[PVE-User] Proxmox Kernel / Ceph Integration

Discussion:

Marcus Haarmann

2018-07-27 09:02:05 UTC

Hi experts,

we are using a Proxmox cluster with an underlying ceph storage.
Versions are pve 5.2-2 with kernel 4.15.18-1-pve and ceph luminous 12.2.5
We are running a couple of VM and also Containers there.
3 virtual NIC (as bond balance-alb), ceph uses 2 bonded 10GBit interfaces (public/cluster separated)

It occurs during nightly backup that backup stalls. In parallel, we get lots of messages in the dmesg:
[137612.371311] libceph: mon0 192.168.16.31:6789 session established
[137643.090541] libceph: mon0 192.168.16.31:6789 session lost, hunting for new mon
[137643.091383] libceph: mon1 192.168.16.32:6789 session established
[137673.810526] libceph: mon1 192.168.16.32:6789 session lost, hunting for new mon
[137673.811388] libceph: mon2 192.168.16.34:6789 session established
[137704.530567] libceph: mon2 192.168.16.34:6789 session lost, hunting for new mon
[137704.531363] libceph: mon0 192.168.16.31:6789 session established
[137735.250593] libceph: mon0 192.168.16.31:6789 session lost, hunting for new mon
[137735.251352] libceph: mon1 192.168.16.32:6789 session established
[137765.970608] libceph: mon1 192.168.16.32:6789 session lost, hunting for new mon
[137765.971544] libceph: mon0 192.168.16.31:6789 session established
[137796.690605] libceph: mon0 192.168.16.31:6789 session lost, hunting for new mon
[137796.691412] libceph: mon1 192.168.16.32:6789 session established

We are searching for the issue for a while, since the blocking backup is not easy to overcome (unblocking does not help,
only stop and migrate to a different server, since the rbd device seems to block).
It seems to be related to the ceph messages.
We found the following patch related to these messages (which may lead to a blocking state in kernel):
https://git.kernel.org/pub/scm/linux/kernel/git/torvalds/linux.git/commit/?id=7b4c443d139f1d2b5570da475f7a9cbcef86740c

We have tried to patch the kernel ourselfes, but this was not successful.

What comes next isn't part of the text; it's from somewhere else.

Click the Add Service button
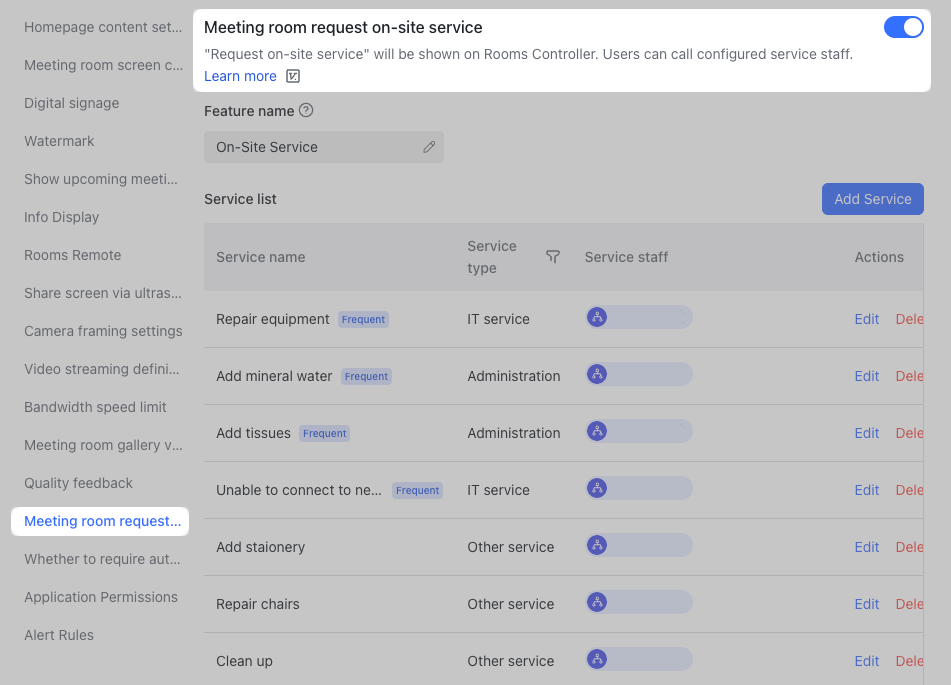The width and height of the screenshot is (951, 685). click(x=872, y=198)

Although I presume the real error situation is related to a network problem, it would be nice to have an
official backport of this patch in the pve kernel.
Anybody can do that ? (only one line of code)

We are trying to modify the bonding mode because the network connection seems to be unstable,
maybe this solves the issue.

Thank you very much and best regards,

Marcus Haarmann

Thomas Lamprecht

2018-07-27 09:12:24 UTC

Permalink

Hi,

Post by Marcus Haarmann
Hi experts,
we are using a Proxmox cluster with an underlying ceph storage.
Versions are pve 5.2-2 with kernel 4.15.18-1-pve and ceph luminous 12.2.5
We are running a couple of VM and also Containers there.
3 virtual NIC (as bond balance-alb), ceph uses 2 bonded 10GBit interfaces (public/cluster separated)
[137612.371311] libceph: mon0 192.168.16.31:6789 session established
[137643.090541] libceph: mon0 192.168.16.31:6789 session lost, hunting for new mon
[137643.091383] libceph: mon1 192.168.16.32:6789 session established
[137673.810526] libceph: mon1 192.168.16.32:6789 session lost, hunting for new mon
[137673.811388] libceph: mon2 192.168.16.34:6789 session established
[137704.530567] libceph: mon2 192.168.16.34:6789 session lost, hunting for new mon
[137704.531363] libceph: mon0 192.168.16.31:6789 session established
[137735.250593] libceph: mon0 192.168.16.31:6789 session lost, hunting for new mon
[137735.251352] libceph: mon1 192.168.16.32:6789 session established
[137765.970608] libceph: mon1 192.168.16.32:6789 session lost, hunting for new mon
[137765.971544] libceph: mon0 192.168.16.31:6789 session established
[137796.690605] libceph: mon0 192.168.16.31:6789 session lost, hunting for new mon
[137796.691412] libceph: mon1 192.168.16.32:6789 session established
We are searching for the issue for a while, since the blocking backup is not easy to overcome (unblocking does not help,
only stop and migrate to a different server, since the rbd device seems to block).
It seems to be related to the ceph messages.
https://git.kernel.org/pub/scm/linux/kernel/git/torvalds/linux.git/commit/?id=7b4c443d139f1d2b5570da475f7a9cbcef86740c
We have tried to patch the kernel ourselfes, but this was not successful.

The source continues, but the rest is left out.